* **Stored records**
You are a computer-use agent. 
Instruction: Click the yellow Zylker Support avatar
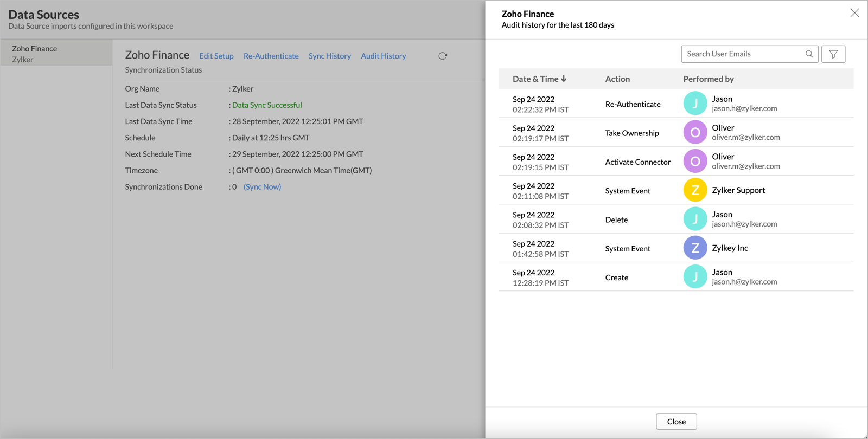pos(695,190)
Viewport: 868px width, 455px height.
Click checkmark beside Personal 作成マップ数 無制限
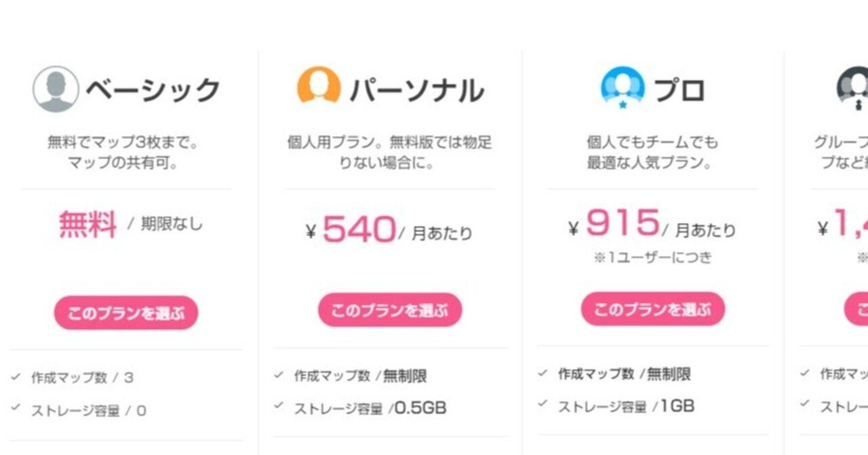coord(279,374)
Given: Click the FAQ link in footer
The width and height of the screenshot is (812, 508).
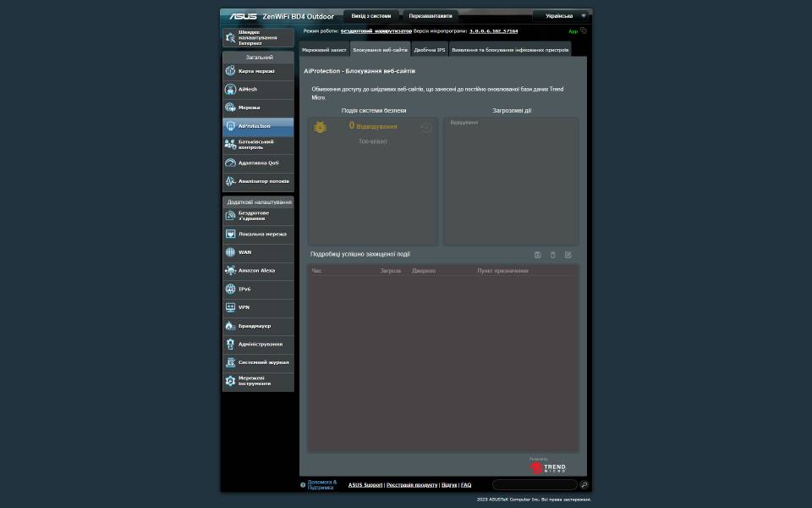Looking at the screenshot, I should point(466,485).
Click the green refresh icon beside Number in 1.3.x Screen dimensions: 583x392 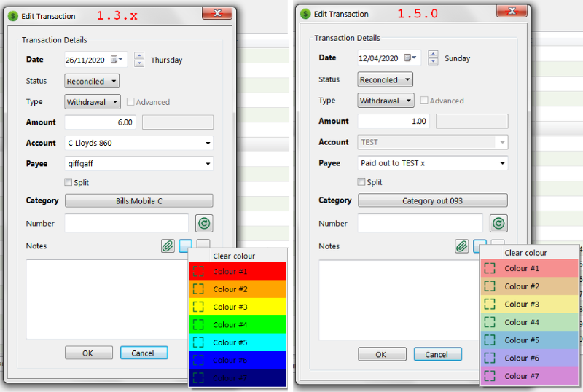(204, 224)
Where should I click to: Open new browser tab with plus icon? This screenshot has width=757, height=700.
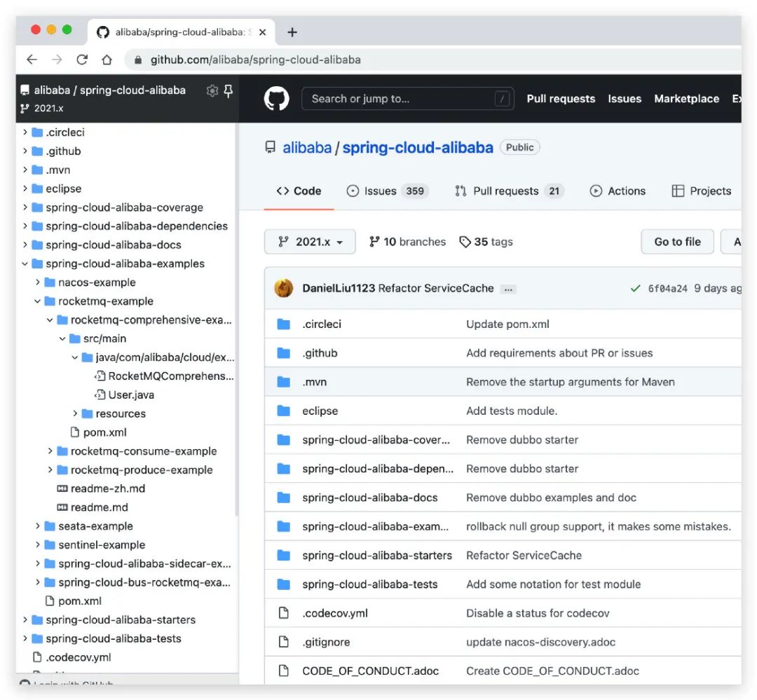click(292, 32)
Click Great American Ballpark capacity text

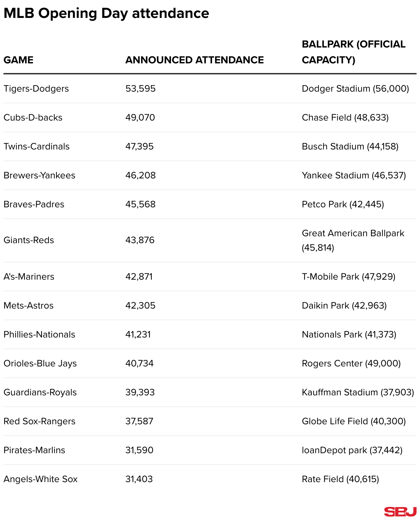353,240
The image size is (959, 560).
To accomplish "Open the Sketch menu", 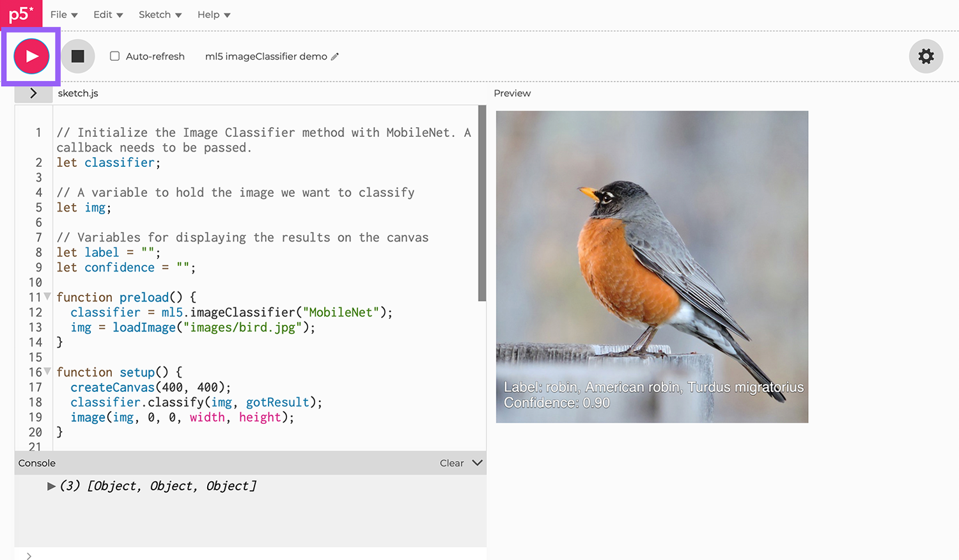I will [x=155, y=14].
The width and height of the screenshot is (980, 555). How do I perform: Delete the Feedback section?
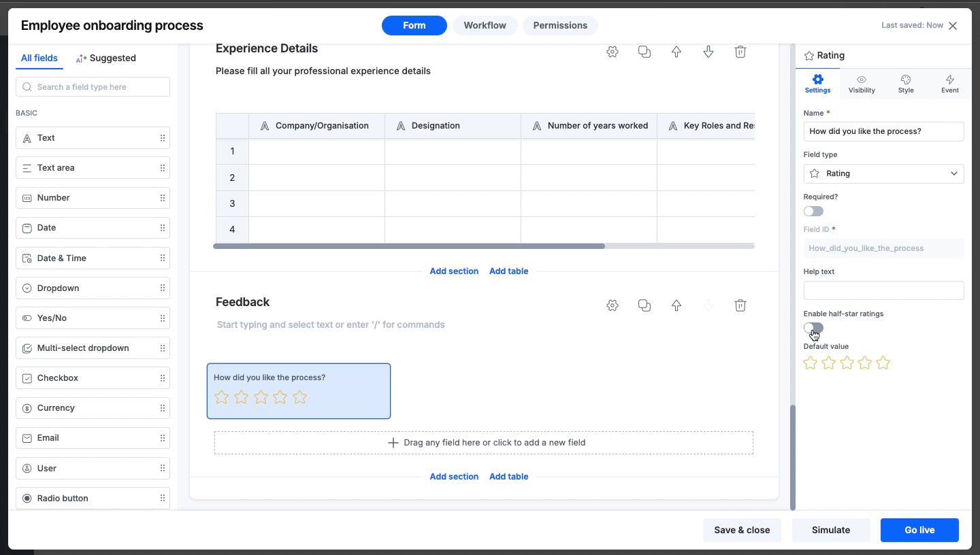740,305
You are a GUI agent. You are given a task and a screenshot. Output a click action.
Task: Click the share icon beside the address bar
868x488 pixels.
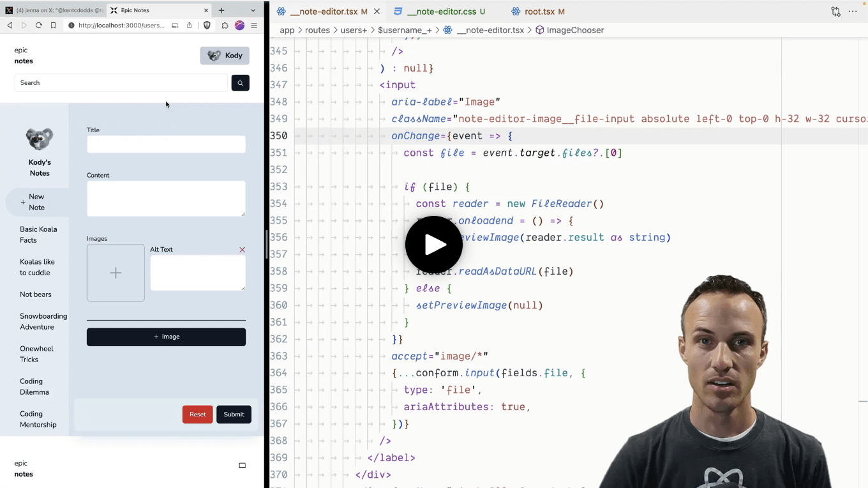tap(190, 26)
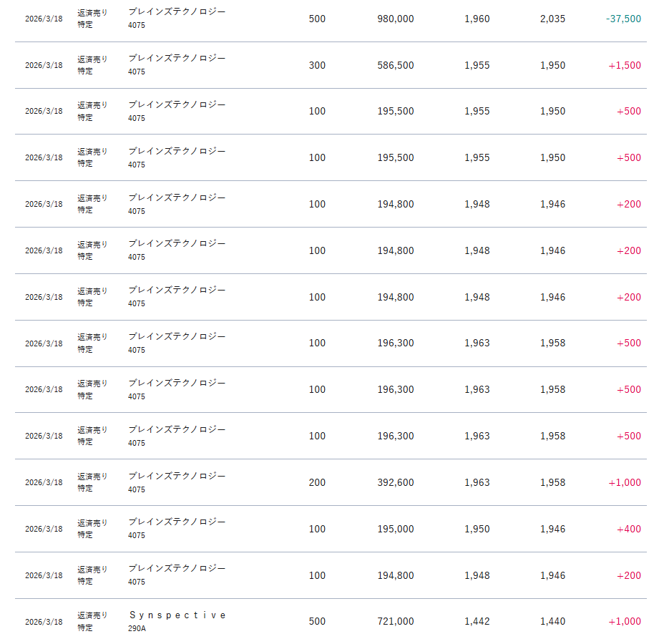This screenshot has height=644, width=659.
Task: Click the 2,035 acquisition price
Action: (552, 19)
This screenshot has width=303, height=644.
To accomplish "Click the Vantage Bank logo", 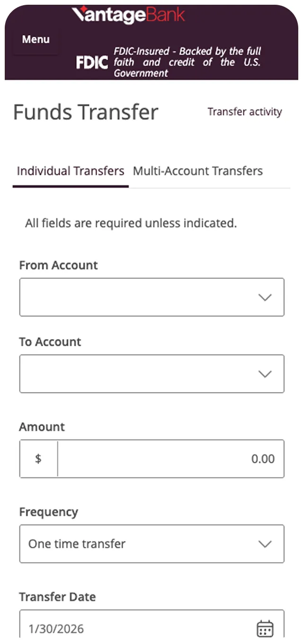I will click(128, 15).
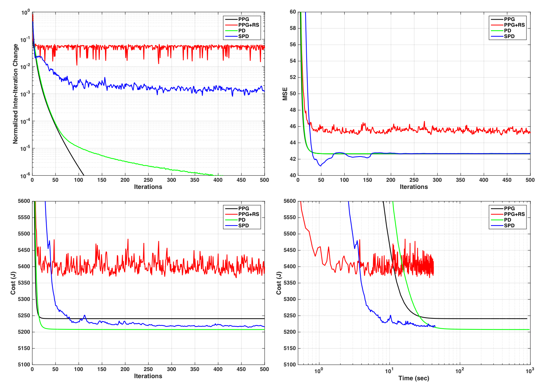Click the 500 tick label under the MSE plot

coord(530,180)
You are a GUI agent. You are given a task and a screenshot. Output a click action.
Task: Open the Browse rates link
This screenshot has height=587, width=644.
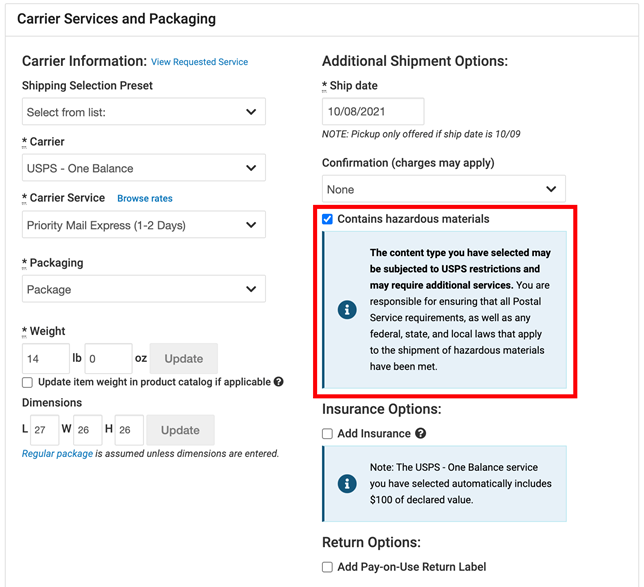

* **EXERCISE**
From the line with "Task: Open the Browse rates link" to the final line of the records, inclusive, set down the lines exactly and add nothing; leave every picture out.

* **SOLUTION BELOW**
Task: Open the Browse rates link
This screenshot has height=587, width=644.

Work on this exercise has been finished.